Gentrification and the fight for one’s home

In one episode of CSI Miami, the group of skilled detectives have to deal with a crime at a neighborhood under ‘planned’ gentrification. The government was evicting inhabitants from their homes, paying half the property price and selling it to a development company to build a hotel. The law-respecting squad then finds itself in an ethical dilemma: does it allow the eviction and follow the court decision, or does it fight it for the sake of disinherited powerless families? And if the law is allowing for such an action to happen, could the law be wrong?

This is not different from what is happening across Lebanon. When land owners around Beirut Downtown cut electricity and water to evict renters, when land prices shoot up to 10,000$/meter, and when we see the poor of the Beirut driven out to Aramoun and Naameh with no safety nets, we realize that these are blunt cases of gentrification– a well-planned draining of city dwellers.

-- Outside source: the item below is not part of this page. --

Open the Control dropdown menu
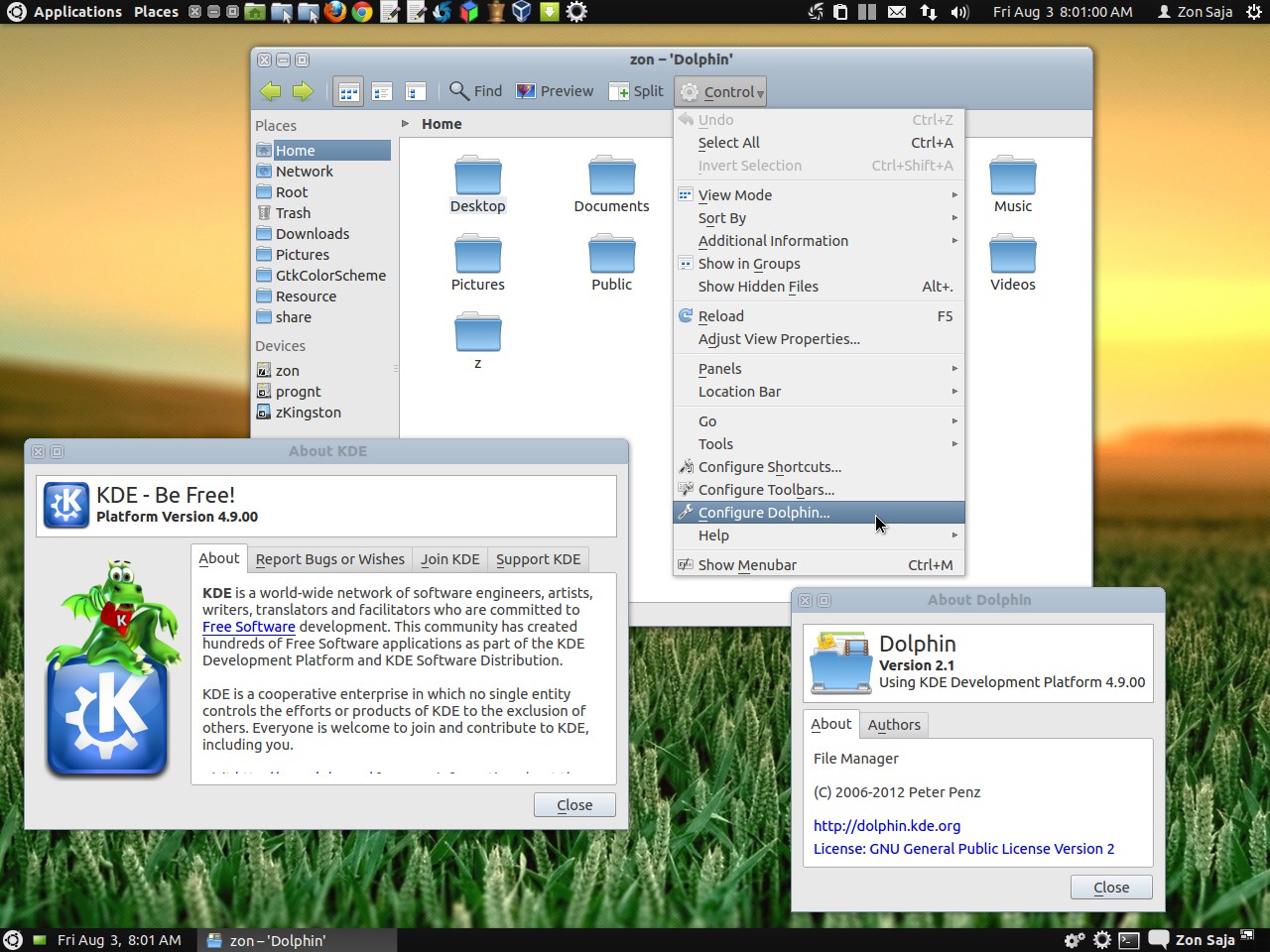 coord(720,91)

The first thing to be demolished by gentrification is the neighborhood. What is a neighborhood? It’s when people form a community, when they become familiar with each other, sharing interests along with food, care and afternoon coffee.

In my own neighborhood, in the old city of Sour, old women aren’t capable of fighting gentrification. They don’t know what it is, and they can’t really put their finger on what is changing their place.

Most of the old women who live around here – and they are mostly women because they tend to live longer than men, are middle aged and older. At least the ones I know live alone; they are either unmarried or have witnessed their kids move out to find jobs outside Sour. After the 2006 war and the invasion of UN and NGO employees and professionals, these old ladies found a financing source in renting their houses. Some of them built an additional room in the garden, others allocated a room in their house, while some had their children move out of the house and find a flat outside Sour so they could lease room or more in their homes.

The new comers, on the other hand, are generally foreigners or city-dwellers, young, with a higher education and of higher economic status. Their presence leads to imposed new urban places (cafes, bars, luxurious hotels…), as the city is changes little by little to adapt to the needs of the guests. And this is what we recognize as the process of gentrification, whereby “poor and working class neighborhoods in the inner city are refurbished by an influx of private capital and middle-class homebuyers and renters” (Smith, 1996, p.7).

There isn’t an accurate Arabic word for gentrification. The best I could find is ‘tahjir’ (تهجير ), which is too general and doesn’t carry the socio-economic reasons behind the process. Even in the UNFPA (United Nations Population Fund), the ‘international development agency’ which is supposed to work on promoting ‘equal opportunities’, doesn’t proclaim gentrification as a menace for the subsistence of disadvantaged communities.

One of my friends argued ‘this is how it works. This is the story of evolution in cities’.

But not at this rate: not this fast, not without a resistance from the original community and not with such hegemonic consumerist zeal. This new wave of “evolution” of the city “ is far more systematic and widespread” (Ilkucan and Sandıkcı, 2005). In ten years or so, these old ladies of the Sourian city will be gone. Their children have long ago left the place, the empty houses will be then amazing assets for hotels, hostels and bars. Who will live there?

History, heritage, traditional architectural styles, and the way people use a place and the existing social relations are therefore entirely twisted by the new incomers. I dare not call them a community because of their transience.

They are transient because they live here for a period of a few short months to three years as their contract might require; and because of their backgrounds and lifestyles, they don’t develop the sustainable social relations which might allow them to ‘belong’ to this place. And because of their status in the socio-economic hierarchy, they don’t generally desire to belong anyway.  Instead, they are inclined to impose their own cultural background and block any possible dialectic.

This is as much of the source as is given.